Brian Friel uses both Rose and Agnes to represent a generation of young Irish women (and men) who were forced by limited opportunities, poverty and economic depression top leave their small towns and villages in rural Ireland to seek work in London and elsewhere during the 1930s.
Gerry Evans is feckless, weak and irresponsible. He is a scoundrel and a liar, but he manages to get away with it and gets by on his easy charm and a way with words. This allows him to worm his way back into Chris’s life. Gerry seems to be a drifter: unwilling or incapable of settling down, but later in the play we learn that he has been living a lie, and that he has another family in Wales.
Despite his flaws there is something likeable at times about Gerry. He can get away with almost anything. He is a child unwilling to take on real responsibility and merely puts on a show of enquiring about his son Michael’s well-being.

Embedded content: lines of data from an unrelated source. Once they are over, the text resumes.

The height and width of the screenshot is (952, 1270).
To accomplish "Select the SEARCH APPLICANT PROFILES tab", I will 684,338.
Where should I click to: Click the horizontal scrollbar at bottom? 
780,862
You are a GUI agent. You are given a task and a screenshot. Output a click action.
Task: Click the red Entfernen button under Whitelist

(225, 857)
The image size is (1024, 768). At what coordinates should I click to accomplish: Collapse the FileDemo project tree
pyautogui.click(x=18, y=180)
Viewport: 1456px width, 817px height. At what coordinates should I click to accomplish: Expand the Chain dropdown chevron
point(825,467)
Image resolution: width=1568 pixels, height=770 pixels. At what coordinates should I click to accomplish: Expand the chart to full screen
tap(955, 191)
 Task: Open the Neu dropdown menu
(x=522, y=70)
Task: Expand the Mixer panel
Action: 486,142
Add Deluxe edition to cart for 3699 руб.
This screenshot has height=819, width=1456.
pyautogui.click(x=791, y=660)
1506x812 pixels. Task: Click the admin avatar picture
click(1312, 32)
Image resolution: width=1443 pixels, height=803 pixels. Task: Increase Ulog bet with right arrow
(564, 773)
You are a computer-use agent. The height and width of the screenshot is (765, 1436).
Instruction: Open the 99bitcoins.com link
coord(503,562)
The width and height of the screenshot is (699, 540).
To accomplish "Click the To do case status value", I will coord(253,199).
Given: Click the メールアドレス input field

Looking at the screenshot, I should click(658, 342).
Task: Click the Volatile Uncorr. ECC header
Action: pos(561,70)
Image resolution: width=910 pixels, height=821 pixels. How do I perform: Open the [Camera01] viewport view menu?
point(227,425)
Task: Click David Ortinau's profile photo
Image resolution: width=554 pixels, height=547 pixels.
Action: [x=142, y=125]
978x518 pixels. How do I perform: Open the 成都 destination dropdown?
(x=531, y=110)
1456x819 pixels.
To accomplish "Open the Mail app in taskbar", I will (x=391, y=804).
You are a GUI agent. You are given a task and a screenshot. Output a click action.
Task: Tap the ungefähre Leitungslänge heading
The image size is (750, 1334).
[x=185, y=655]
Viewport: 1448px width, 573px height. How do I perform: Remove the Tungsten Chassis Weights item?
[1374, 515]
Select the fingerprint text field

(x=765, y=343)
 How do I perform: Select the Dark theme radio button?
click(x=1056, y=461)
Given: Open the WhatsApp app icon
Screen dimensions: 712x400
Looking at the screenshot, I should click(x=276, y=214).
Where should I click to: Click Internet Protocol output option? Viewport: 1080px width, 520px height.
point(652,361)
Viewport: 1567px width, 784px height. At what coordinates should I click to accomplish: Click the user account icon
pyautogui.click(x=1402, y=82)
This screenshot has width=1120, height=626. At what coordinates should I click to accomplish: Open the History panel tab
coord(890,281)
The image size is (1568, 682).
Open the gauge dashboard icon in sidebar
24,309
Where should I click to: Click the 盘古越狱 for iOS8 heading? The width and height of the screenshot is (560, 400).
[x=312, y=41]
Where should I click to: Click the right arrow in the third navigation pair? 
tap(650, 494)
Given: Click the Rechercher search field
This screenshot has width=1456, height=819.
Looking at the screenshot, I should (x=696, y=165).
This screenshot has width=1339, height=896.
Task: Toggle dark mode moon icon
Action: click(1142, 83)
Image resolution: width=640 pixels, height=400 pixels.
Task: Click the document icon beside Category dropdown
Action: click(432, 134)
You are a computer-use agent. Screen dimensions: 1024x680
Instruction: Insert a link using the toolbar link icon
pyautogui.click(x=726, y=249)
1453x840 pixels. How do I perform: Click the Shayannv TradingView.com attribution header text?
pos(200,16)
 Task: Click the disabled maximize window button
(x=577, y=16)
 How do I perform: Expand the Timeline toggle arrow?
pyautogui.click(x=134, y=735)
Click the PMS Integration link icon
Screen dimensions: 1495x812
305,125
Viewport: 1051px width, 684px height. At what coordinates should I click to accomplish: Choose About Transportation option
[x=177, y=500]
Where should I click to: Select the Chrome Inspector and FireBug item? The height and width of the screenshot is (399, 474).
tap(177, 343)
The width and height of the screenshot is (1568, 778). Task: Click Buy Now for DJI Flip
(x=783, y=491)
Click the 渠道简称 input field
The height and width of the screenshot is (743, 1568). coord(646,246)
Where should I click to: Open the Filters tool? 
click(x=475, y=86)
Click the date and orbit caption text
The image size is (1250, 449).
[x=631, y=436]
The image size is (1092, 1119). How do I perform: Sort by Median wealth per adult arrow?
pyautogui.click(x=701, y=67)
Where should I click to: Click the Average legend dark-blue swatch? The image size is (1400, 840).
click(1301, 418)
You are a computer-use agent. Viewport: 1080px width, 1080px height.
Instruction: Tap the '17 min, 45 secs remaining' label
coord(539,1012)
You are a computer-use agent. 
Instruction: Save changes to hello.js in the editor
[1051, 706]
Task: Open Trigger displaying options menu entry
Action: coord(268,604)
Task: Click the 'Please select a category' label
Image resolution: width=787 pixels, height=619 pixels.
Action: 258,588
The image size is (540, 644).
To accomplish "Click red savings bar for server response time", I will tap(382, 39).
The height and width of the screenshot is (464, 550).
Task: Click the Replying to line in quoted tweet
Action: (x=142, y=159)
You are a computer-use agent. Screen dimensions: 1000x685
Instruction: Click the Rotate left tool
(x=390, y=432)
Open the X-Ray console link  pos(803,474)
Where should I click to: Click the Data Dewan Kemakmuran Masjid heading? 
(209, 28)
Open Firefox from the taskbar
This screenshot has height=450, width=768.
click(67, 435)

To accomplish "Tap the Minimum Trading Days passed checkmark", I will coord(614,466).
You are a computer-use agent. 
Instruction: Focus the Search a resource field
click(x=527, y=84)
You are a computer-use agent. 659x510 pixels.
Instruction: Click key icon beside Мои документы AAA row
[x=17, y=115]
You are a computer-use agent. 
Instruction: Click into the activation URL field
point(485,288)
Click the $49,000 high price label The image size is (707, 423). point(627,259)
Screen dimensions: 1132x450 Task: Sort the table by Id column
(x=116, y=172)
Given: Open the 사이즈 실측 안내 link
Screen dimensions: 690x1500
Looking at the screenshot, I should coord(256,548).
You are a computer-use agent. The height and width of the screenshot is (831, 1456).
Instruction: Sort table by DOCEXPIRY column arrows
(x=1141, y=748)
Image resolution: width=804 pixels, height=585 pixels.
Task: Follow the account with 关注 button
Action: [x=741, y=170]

We also get the sense that Gerry is searching for something. He goes off to fight in the Spanish Civil War but is not sure why he made that decision. Gerry is also quite possibly in love with Agnes and he seems to have a problem asking after her when he is speaking to Chris.
He is a rogue who cannot be depended upon for anything. He is a restless character with a great ability to charm all those around him with his easy words and his dancing skills.
Father Jack has obviously suffered deeply, both physically and mentally, as a result of his time spent as a Catholic missionary priest among the leper colonies in Uganda. Despite his evident weaknesses and illnesses, we get a sense that he was once a great and determined man who deserved his reputation as a great missionary priest.
Father Jack is also quite unconventional. This part of his nature is slowly revealed in the play until we get the ultimate revelation that he almost discarded his own Catholic beliefs to become one with the natives at his mission. Unlike Kate he is tolerant of others beliefs, so much so that he took part in many tribal celebrations and rituals when he was in Uganda. He is a very non-judgemental man who accepts everyone for what they are.
He is a good man with everyone’s best interests at heart. He is a man of great humanity and strength and he quickly regains his physical strength after returning to his home in Ballybeg. He is not a man who feels shame and is quite happy about how his African experiences have changed him.